Strolling the streets and peering curiously into the windows of artisans’ workshops and at the dazzling displays of art dealers is one of the main draws for anyone creatively inclined. One of the many thoroughfares where it’s rewarding to dawdle is via Maggio, which is home to a number of antique dealers and galleries.
The pleasure of entering into one of these Aladdin’s caves was granted to the press on March 18 for the preview of the Antique Paintings and Furniture exhibition at Tornabuoni Arte – Arte Antica at via Maggio 40. The visit was doubly intriguing, given it was followed by the inauguration of the new exhibition space at via de’ Tornabuoni 5, one of the most sought-after streets for all sellers.
At both venues, one exquisite piece follows another as beauty surrounds at every turn.

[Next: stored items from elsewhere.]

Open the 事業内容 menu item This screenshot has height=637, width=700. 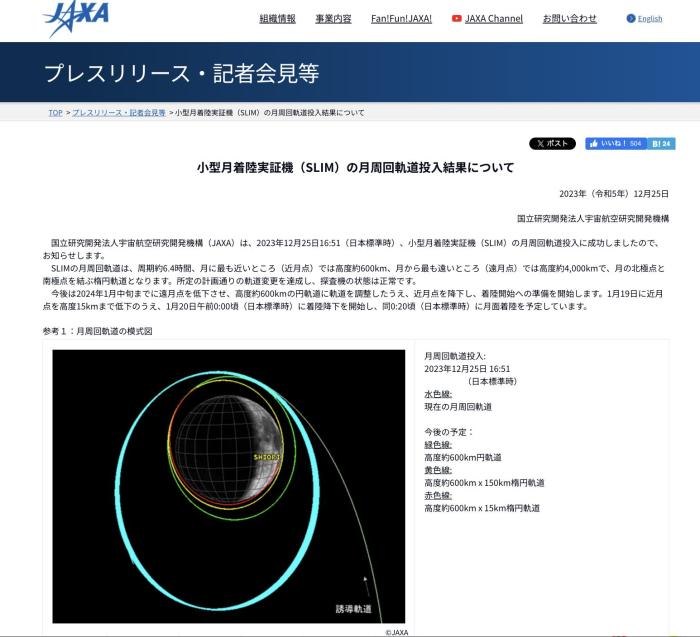(x=333, y=19)
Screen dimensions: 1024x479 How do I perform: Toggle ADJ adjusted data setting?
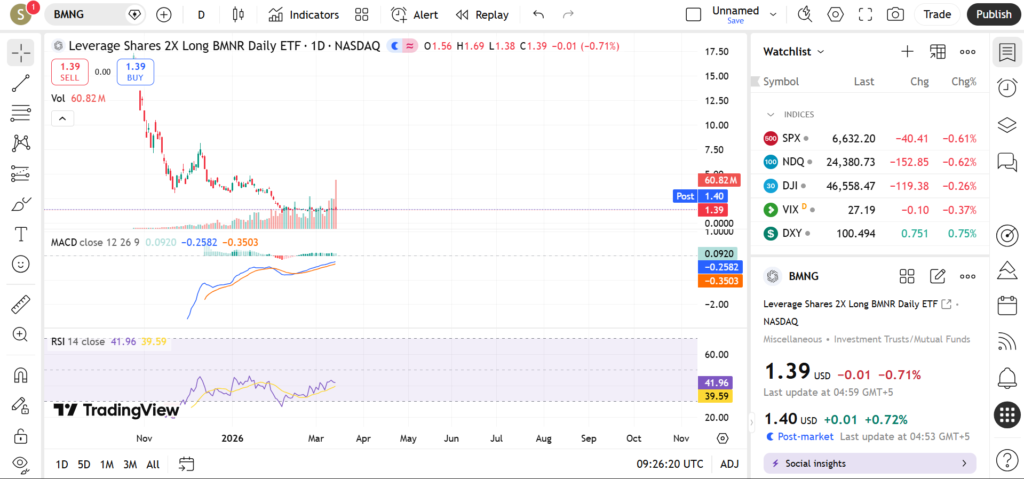pyautogui.click(x=730, y=464)
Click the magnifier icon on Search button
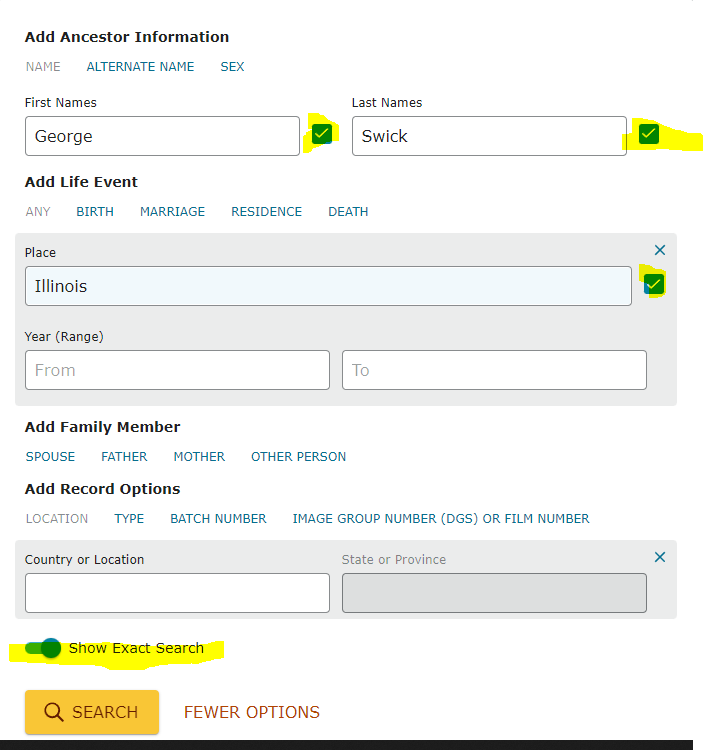This screenshot has height=750, width=703. coord(54,712)
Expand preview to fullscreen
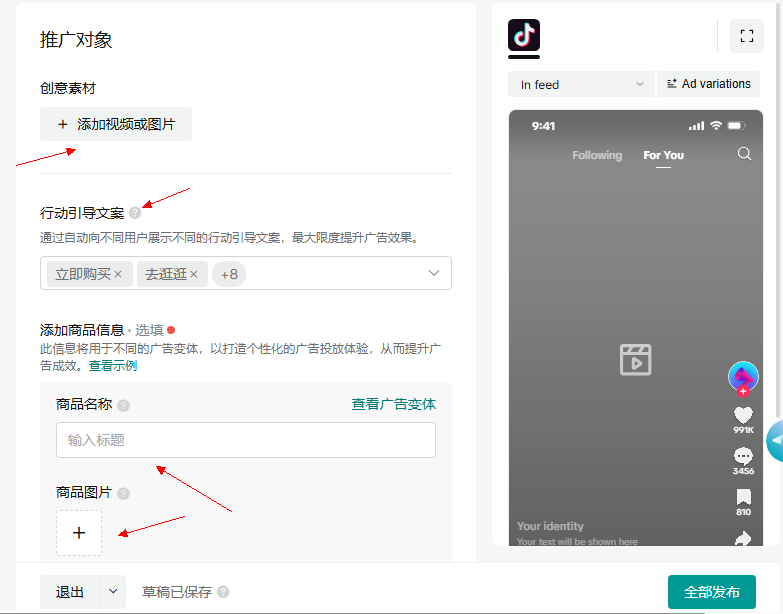The image size is (783, 614). tap(746, 36)
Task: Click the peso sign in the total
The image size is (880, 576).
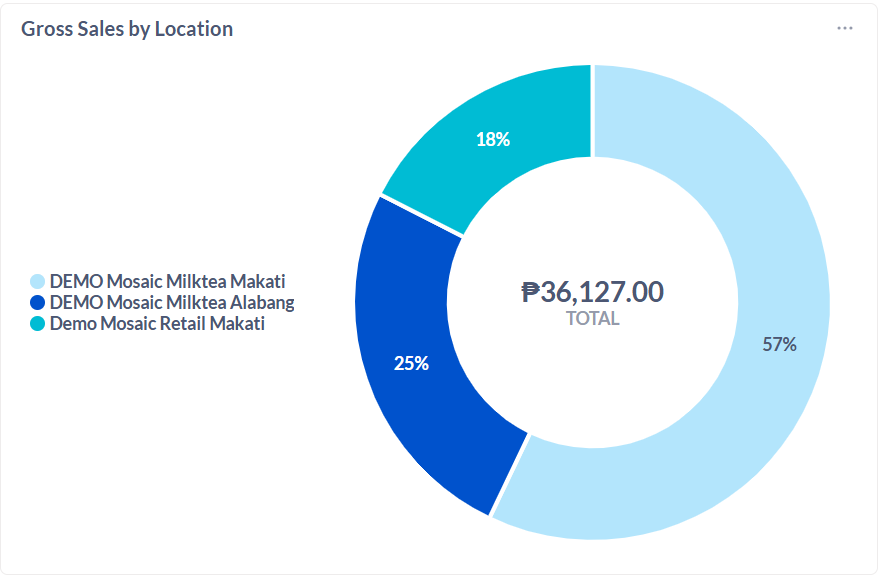Action: (x=530, y=292)
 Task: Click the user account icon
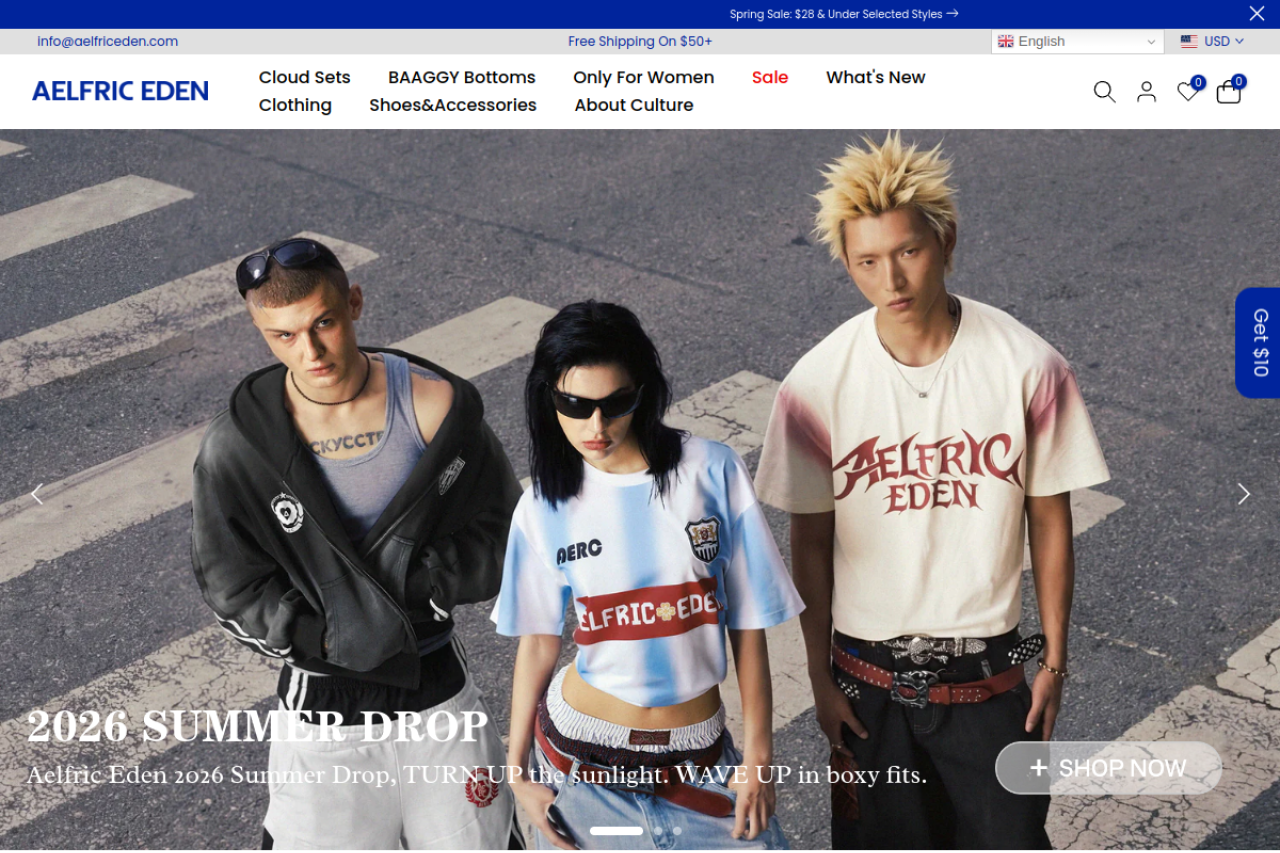click(x=1146, y=92)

Expertly curated, the showrooms are nothing short of stunning as several periods and artists are represented in the galleries. The new site is, in fact, not new; the space was where the whole history of Tornabuoni Arte began in 1981, growing to house showrooms in Milan, Paris and Forte dei Marmi, in addition to three Florentine locations.
Renowned gallerist Roberto Casamonti commented, “It was deeply emotional for me to have the opportunity to open the gallery in the place where I started. I even found an old sign from that time. Here, I have had exhibitions of works by Lucio Fontana, Emilio Vedova, Sebastian Matta, and many others. It’s the place where I found my most loyal customers, who supported my work over the years that followed.”
The motto “Art has no age” is reflected in the fact that the gallerist also vaunts the curated Collezione Roberto Casamonti a stone’s throw away, in piazza di Santa Trinita. Displaying modern and contemporary pieces dating from the early 20th century through to today, lesser-known works by Boetti, Basquiat and Mirò fill the space. Works dating to earlier periods, however, are showcased at Tornabuoni Arte – Arte Antica and are available for purchase. There’s a feeling of spotting something special when you catch a glimpse of these articles before they reach their forever homes. Casamonti related how he “sold a piece while I was sitting in my car; I got a call while I was driving and pulled in to confirm the sale”, speaking to the eagerness of collectors and all those appassionati d’arte.
We began by admiring works from the 14th century before stepping forward through the centuries, marveling at masterpieces in a resplendent mix of periods and styles. Florentine painting is, of course, particularly present, but we also surpass the bounds of the Renaissance city to reach further into Tuscany and beyond. Landscapes, still lifes, Venetian views and portraits alternate with works made from marble and wood, and you’re never quite sure what delight awaits next. Undoubtedly, one of the most spectacular pieces is the Sleeping Ariadne by Benedetto Cacciatori, an 1830 replica of the world-renowned work viewable in the Uffizi Gallery. As Casamonti pointed out, “There’s beauty everywhere, look! There are even golden ducks on these chairs.” His passion is palpable and, as the catalogue rightly states, “An art collection mirrors the taste and attitude of the collector”.
Roberto Casamonti has more than proven his eye for awe-inducing pieces and the 16th-century Palazzo Strozzi del Poeta on via Tornabuoni is a suitably elegant abode for the expertly chosen and remarkable artworks.